David Drake on E. Hoffmann Price

David Drake on E. Hoffmann Price

Far Lands Other Days-smallDavid Drake, author of The Tank Lords, The Sea Without a Shore, and dozens of other fantasy and SF novels, was also the man behind Carcosa, a small press he co-founded with Karl Edward Wagner in 1973. Carcosa published only four volumes — including Far Lands Other Days, a 590-page illustrated collection of the classic pulp fantasy of E. Hoffmann Price — but ah, what volumes they were!

Andy Duncan has started a new blog, Past and Present Futures, and he invited David to share his memories of Price. Yesterday he shared the results. Here’s a slice.
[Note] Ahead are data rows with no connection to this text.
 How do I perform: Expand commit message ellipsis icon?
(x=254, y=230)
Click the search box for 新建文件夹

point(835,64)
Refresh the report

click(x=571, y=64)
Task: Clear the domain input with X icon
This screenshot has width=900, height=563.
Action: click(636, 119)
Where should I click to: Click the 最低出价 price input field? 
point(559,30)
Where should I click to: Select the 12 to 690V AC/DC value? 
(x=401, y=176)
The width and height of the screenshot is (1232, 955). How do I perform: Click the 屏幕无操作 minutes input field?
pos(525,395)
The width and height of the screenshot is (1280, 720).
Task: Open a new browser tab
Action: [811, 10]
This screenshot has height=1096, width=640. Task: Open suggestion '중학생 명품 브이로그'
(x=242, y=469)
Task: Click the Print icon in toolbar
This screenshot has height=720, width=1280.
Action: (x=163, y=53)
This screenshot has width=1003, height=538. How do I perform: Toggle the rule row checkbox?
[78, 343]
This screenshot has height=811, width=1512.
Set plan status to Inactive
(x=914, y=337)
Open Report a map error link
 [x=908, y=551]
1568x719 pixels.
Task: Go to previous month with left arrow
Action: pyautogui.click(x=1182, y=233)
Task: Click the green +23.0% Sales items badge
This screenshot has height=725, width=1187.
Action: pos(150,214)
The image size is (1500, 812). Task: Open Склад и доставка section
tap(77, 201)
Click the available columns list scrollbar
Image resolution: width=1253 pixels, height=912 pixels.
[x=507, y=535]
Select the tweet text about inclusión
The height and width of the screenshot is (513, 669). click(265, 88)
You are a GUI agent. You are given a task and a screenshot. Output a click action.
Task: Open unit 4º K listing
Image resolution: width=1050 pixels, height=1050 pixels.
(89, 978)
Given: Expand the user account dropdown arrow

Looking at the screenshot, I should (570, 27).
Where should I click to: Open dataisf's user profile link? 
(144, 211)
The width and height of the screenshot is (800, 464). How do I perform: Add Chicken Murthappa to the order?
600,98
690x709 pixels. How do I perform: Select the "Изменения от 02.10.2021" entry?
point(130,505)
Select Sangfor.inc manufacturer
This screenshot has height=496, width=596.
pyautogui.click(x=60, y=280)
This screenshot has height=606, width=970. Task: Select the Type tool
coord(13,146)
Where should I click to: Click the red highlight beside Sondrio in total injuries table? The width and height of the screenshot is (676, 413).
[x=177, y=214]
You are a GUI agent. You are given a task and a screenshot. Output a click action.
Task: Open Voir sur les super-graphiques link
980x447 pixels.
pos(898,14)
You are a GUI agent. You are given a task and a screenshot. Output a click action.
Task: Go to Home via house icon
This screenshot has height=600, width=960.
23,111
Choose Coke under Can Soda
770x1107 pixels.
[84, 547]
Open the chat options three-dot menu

In fact [Price] spent only 30 days in the Philippines before the 15th Cav was recalled to the Mexican Border where Pancho Villa was raiding. Shortly after that they were shipped to France where they acted as mule skinners unloading freighters in Bayonne, France. He had stories about the prostitutes in all three continents.

When WW I was over, Ed was on garrison duty on the German border. The army created a service-wide scheme by which enlisted men could take an entrance exam for admission to West Point. Ed was one of the extremely few who gained admission through that test. He graduated in 1922 and was briefly a 2nd Lieutenant assigned to a Coast Artillery unit in NJ. He resigned ahead of a court martial because he had gotten to know the battalion commander’s wife rather better than the major was pleased to learn.

I’ve told the story this way to make it clear that though Ed was very smart, he was also an iconoclast who was not even slightly interested in polite society or its norms. He was acting out in the introduction [to Far Lands Other Days], but I don’t doubt he meant what he said.

Read David’s complete comments here, and visit Andy’s excellent new blog here.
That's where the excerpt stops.